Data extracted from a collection
* * *

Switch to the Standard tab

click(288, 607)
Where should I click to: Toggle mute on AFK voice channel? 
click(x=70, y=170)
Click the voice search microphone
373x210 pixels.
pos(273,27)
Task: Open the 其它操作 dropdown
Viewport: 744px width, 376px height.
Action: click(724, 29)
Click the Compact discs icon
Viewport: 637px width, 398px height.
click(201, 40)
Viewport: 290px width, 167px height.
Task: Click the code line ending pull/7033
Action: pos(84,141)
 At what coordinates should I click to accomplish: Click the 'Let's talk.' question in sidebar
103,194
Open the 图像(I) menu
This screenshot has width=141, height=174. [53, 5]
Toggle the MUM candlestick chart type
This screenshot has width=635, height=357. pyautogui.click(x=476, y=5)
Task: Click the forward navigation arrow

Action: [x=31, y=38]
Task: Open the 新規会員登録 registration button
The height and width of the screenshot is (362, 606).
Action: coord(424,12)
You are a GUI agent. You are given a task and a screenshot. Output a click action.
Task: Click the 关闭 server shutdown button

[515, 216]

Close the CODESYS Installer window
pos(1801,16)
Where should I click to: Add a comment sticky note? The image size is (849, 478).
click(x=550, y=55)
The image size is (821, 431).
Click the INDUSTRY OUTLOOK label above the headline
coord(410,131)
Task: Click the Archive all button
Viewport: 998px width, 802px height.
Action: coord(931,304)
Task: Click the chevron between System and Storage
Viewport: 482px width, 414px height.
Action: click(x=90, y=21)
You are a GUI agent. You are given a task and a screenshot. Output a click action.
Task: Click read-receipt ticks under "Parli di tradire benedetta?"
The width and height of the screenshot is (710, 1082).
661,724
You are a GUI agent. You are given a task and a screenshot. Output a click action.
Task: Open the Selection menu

* * *

- [Aim of the task]: Only these lines should appear in the reply: the one containing "Toggle the MUM candlestick chart type", the last line of the data, and all lines between them, each copied exactly.

- [Answer to this task]:
Toggle the MUM candlestick chart type
This screenshot has width=635, height=357. pyautogui.click(x=476, y=5)
Task: Click the forward navigation arrow

Action: [x=31, y=38]
Task: Open the 新規会員登録 registration button
The height and width of the screenshot is (362, 606).
Action: coord(424,12)
You are a GUI agent. You are given a task and a screenshot. Output a click action.
Task: Click the 关闭 server shutdown button

[515, 216]

Close the CODESYS Installer window
pos(1801,16)
Where should I click to: Add a comment sticky note? The image size is (849, 478).
click(x=550, y=55)
The image size is (821, 431).
Click the INDUSTRY OUTLOOK label above the headline
coord(410,131)
Task: Click the Archive all button
Viewport: 998px width, 802px height.
Action: coord(931,304)
Task: Click the chevron between System and Storage
Viewport: 482px width, 414px height.
Action: click(x=90, y=21)
You are a GUI agent. You are given a task and a screenshot. Output a click action.
Task: Click read-receipt ticks under "Parli di tradire benedetta?"
The width and height of the screenshot is (710, 1082).
661,724
You are a GUI agent. You are given a task and a screenshot. Output a click action.
Task: Open the Selection menu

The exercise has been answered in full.